Build a cell type classifier that predicts tissue identity from ATAC-seq peak sets using region embeddings. Create a similarity search tool that finds the most similar reference epigenomes for a query sample. Implement a clustering pipeline that groups ChIP-seq experiments by transcription factor binding patterns.

Related Topics

Genomic machine learning, region set analysis, epigenomics, BED file processing, and computational genomics.

Important Notes

Requirements

Python with the geniml package installed. Pretrained Region2Vec models for embedding generation. BED files containing genomic regions as input data.

Usage Recommendations

Do: use consistent genome assemblies across all region sets in an analysis.
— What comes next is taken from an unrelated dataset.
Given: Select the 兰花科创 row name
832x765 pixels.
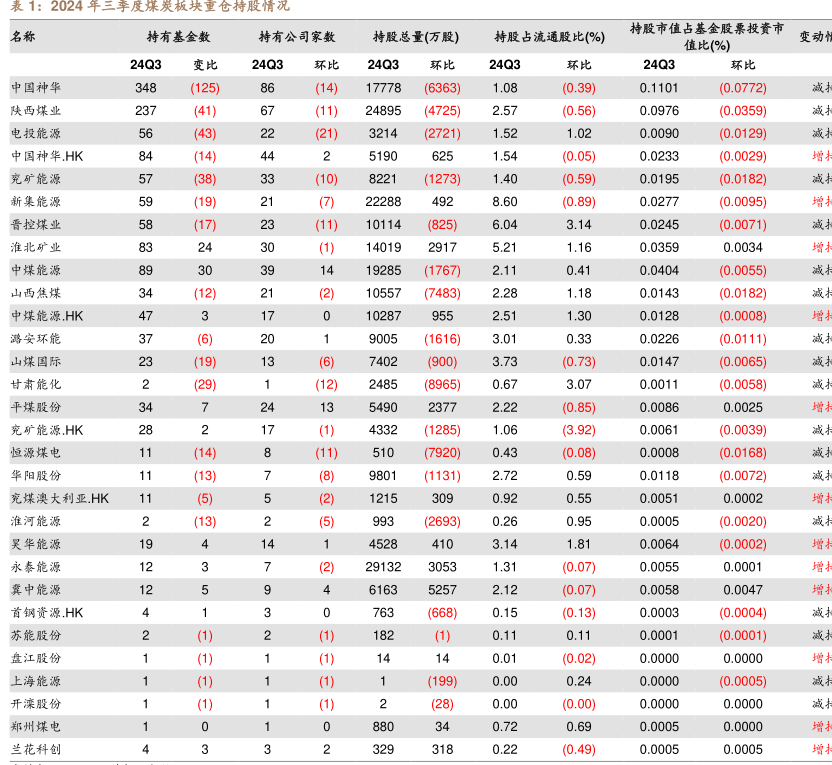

Validate embeddings with known biological relationships before downstream analysis. Apply appropriate clustering evaluation metrics to assess grouping quality.

Don't: mix region sets from different genome assemblies without liftover conversion. Assume embedding similarity directly implies biological function without further validation. Ignore the effect of region set size on embedding quality.

Limitations

Embedding quality depends on the pretraining data and may not generalize to all genomic contexts. Region sets with very few intervals may produce unreliable embeddings. Large-scale pairwise comparison of many region sets requires significant compute for embedding generation.